World Bank agrees Afghanistan CASA-1000 power project restart amid neighbouring nations’ “stranded asset” fears

World Bank agrees Afghanistan CASA-1000 power project restart amid neighbouring nations’ “stranded asset” fears
Though solar and other electricity generation projects are increasingly common in Afghanistan, the country still has a severe power deficit. / USAirForce/Airman1stClass Nadine Y. Ba, pub domain
By bne IntelliNews February 25, 2024

The World Bank said on February 23 that it has agreed to restart the Central Asia-South Asia Electricity Transmission and Trade Project (CASA-1000) in Afghanistan amid concerns among the other participating countries—Kyrgyzstan, Tajikistan and Pakistan—that they risk $1bn of stranded assets.

However, it added that the resumption would only take place within a ring-fenced structure that would ensure all construction payments and future revenue are managed outside of Afghanistan and do not involve interim Taliban administration systems.
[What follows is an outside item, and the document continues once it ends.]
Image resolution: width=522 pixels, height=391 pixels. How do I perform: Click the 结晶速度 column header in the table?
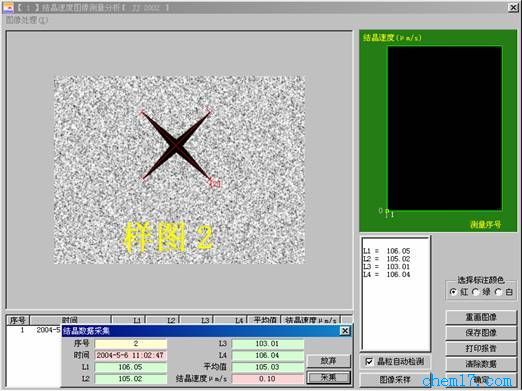tap(311, 320)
The structure would also mean a strengthened commitment to the use of international consultants to supervise progress and third-party monitoring to verify progress and certify contractor invoices, it said.

The $1.2bn CASA-1000 regional power project is designed to interconnect the power grids of the four participating countries, allowing for hydro power-generated electricity to be exported from the two Central Asian states to Afghanistan and to Pakistan via Afghanistan.
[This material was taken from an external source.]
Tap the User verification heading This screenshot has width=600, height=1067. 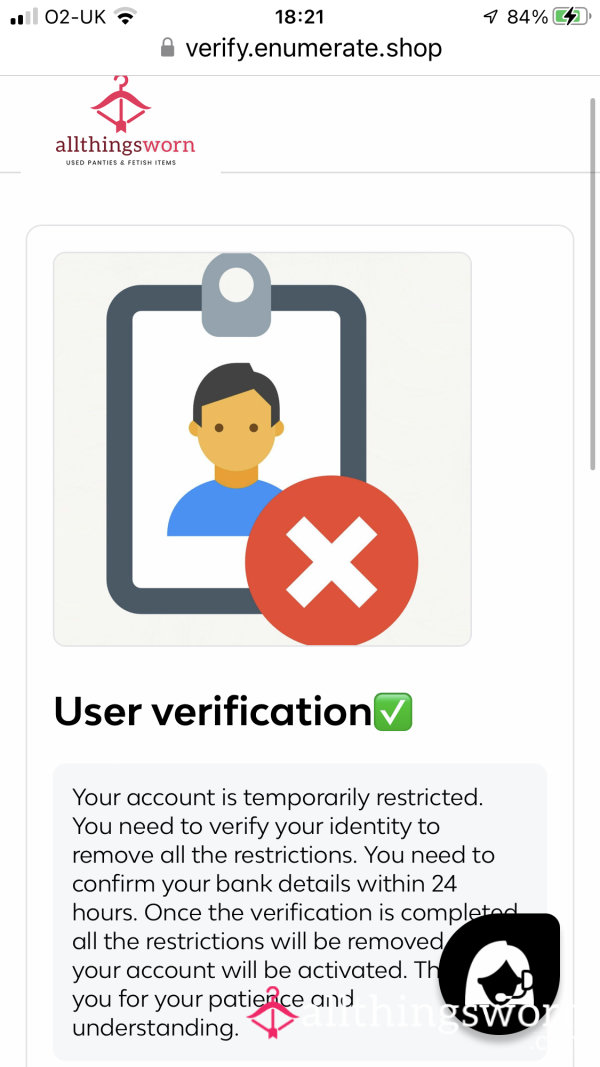coord(213,712)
The project was approved by the World Bank board in March 2014 with financing from the International Development Association (IDA), but in Afghanistan it was paused, with all implementation activities stopped, in the wake of the return to power of the Taliban in August 2021 after the exit of the US and allies.

Before the project was paused, about 18% of the towers for the Afghanistan portion of the CASA transmission line had been erected and about 95% of the materials and equipment needed to complete the project in the country had been supplied, according to the World Bank.
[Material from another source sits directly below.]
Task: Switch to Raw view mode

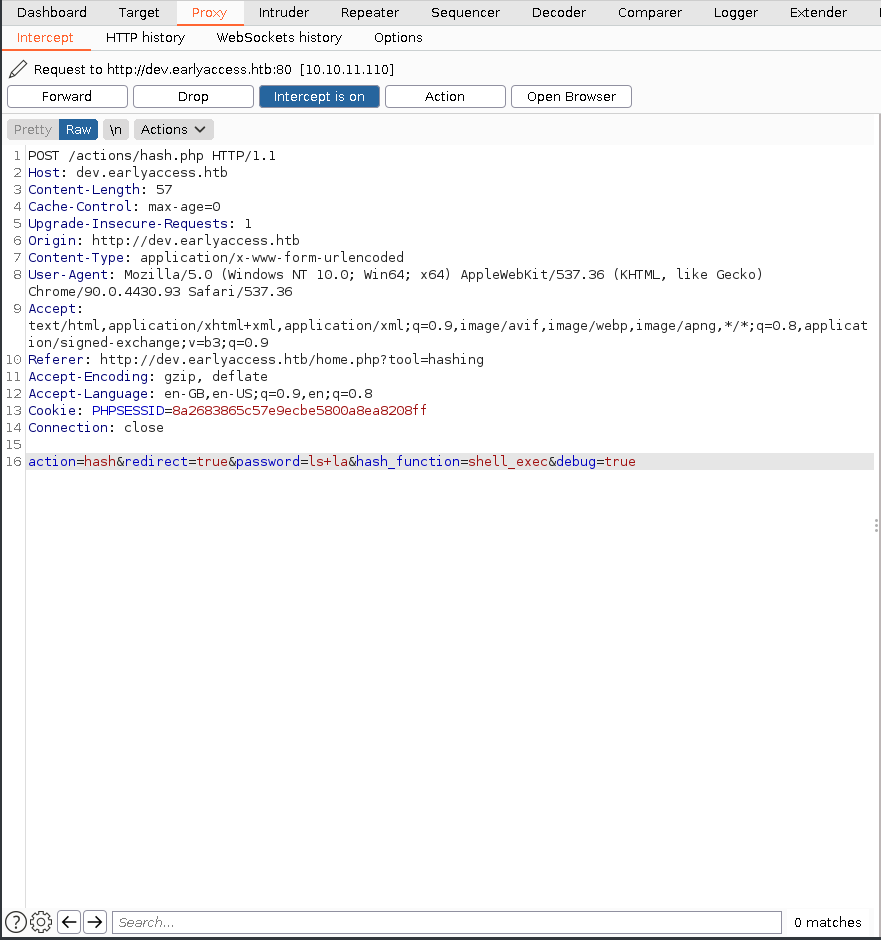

Despite the Afghanistan pause, the Kyrgyz Republic, Tajikistan and Pakistan continued with the implementation of CASA-1000 and construction activities are nearly complete in all three countries, it added.

The World Bank added in a statement: “The completion of the Afghanistan portion is critical as it is the key inter-linking country for the CASA-1000 transmission line. The work in the three other countries is nearly complete and they have started to repay loans to the World Bank and other financiers. If the CASA-1000 project is not completed and operationalized, there will be significant economic and financial losses for the Kyrgyz Republic, Pakistan and Tajikistan – most notably a $1 billion worth of stranded assets.”

CASA countries, the World Bank observed, have explored options to bring in private financing to cover the costs of completing project activities in Afghanistan. “As no investors or banks expressed interest, the countries have asked the World Bank to resume the project in Afghanistan by continuing its original IDA financing to complete the project. The World Bank has therefore decided to resume CASA-1000 in a ring-fenced manner,” it added.

The ring-fenced resumption, said the World Bank, would be in two phases: construction, expected to take three years, and operations after that. In both phases all payments would remain off-budget outside of Taliban administration control and offshore, while the construction phase would use existing contractual arrangements, with firms paid outside of Afghanistan, using existing IDA16 financing, it also stated.

The existing $110mn uncommitted balance in the project that was paused in 2021 will be used to resume the project, the World Bank noted, adding that no new IDA resources are proposed or anticipated for the completion of project activities in Afghanistan.

Its statement concluded: “During the project construction phase, the World Bank will make payments directly to the offshore accounts of international contractors and consultants, based on verification of invoices by the independent monitoring agency.

“For the operations phase, Offshore Account Bank (Abu Dhabi) arrangements are in place to ensure that payments and revenue are ring-fenced offshore as per commercial contractual agreements with requirements for no objection for use for specified purposes, including purchase of electricity from Tajikistan and Kyrgyz Republic under the CASA-1000 and other existing power purchase agreements.”